§ Work required
Can you change "Passcode" to "Password" in everything from the start of the listing down to the line containing "Click Mark forums", and give those lines back with nothing else altered?

§ Information supplied
►

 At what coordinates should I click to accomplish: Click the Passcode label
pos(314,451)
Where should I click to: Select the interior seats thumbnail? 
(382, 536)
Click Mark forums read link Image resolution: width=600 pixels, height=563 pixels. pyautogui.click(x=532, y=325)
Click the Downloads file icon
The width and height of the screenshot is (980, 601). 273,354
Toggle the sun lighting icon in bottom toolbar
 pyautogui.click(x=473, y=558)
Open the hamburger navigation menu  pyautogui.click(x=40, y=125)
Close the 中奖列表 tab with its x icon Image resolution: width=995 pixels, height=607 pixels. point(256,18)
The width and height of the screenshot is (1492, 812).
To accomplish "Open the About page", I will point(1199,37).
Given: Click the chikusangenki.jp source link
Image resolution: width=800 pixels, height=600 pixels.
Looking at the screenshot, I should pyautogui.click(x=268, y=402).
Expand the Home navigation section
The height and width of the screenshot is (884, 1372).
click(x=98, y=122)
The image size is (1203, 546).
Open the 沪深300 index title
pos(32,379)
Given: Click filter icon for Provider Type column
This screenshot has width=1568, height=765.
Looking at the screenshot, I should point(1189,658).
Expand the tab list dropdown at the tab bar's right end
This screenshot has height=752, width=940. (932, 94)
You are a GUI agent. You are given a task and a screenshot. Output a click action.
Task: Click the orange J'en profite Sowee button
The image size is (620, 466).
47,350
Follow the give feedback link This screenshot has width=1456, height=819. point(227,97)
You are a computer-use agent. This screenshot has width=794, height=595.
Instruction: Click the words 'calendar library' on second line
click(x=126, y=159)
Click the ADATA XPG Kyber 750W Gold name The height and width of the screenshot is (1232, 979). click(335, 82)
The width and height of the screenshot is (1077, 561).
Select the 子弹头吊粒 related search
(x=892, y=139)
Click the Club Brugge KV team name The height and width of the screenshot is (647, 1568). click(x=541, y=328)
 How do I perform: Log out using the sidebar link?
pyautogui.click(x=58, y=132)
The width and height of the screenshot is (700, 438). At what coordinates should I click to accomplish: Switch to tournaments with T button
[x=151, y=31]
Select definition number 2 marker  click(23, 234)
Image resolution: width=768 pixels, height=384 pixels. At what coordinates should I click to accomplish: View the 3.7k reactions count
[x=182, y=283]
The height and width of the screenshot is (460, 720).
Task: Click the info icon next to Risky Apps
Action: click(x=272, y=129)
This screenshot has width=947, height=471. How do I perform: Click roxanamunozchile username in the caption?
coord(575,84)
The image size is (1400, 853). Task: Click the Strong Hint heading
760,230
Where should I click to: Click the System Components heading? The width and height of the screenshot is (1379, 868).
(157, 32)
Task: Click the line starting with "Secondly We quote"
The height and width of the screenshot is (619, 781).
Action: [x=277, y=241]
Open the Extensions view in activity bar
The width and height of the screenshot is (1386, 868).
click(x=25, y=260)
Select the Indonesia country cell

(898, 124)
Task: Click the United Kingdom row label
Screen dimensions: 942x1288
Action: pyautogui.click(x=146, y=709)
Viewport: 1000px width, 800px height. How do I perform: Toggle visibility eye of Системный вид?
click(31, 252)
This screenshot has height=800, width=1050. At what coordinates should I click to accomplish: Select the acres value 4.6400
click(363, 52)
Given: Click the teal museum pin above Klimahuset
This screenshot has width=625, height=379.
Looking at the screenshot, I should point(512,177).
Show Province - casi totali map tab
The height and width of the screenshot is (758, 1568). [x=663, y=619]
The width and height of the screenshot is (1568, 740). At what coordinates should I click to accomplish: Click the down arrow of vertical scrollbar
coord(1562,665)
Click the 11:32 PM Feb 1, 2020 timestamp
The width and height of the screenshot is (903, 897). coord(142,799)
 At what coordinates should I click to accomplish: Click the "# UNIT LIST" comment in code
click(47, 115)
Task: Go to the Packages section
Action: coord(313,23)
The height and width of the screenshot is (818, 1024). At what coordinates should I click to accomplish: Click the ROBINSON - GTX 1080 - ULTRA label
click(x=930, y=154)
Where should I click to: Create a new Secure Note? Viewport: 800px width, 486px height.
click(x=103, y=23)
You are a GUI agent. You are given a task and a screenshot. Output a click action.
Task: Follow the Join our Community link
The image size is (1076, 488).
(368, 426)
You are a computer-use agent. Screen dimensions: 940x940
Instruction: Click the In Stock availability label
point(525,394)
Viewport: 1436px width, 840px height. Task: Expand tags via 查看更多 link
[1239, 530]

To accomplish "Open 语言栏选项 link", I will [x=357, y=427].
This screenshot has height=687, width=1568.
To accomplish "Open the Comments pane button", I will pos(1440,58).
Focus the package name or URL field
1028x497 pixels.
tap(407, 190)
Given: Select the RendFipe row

◄

§ Written response
 At what coordinates should I click to accomplish: Click the Password label
pos(314,451)
Where should I click to: Select the interior seats thumbnail? 
(382, 536)
Click Mark forums read link Image resolution: width=600 pixels, height=563 pixels. pyautogui.click(x=532, y=325)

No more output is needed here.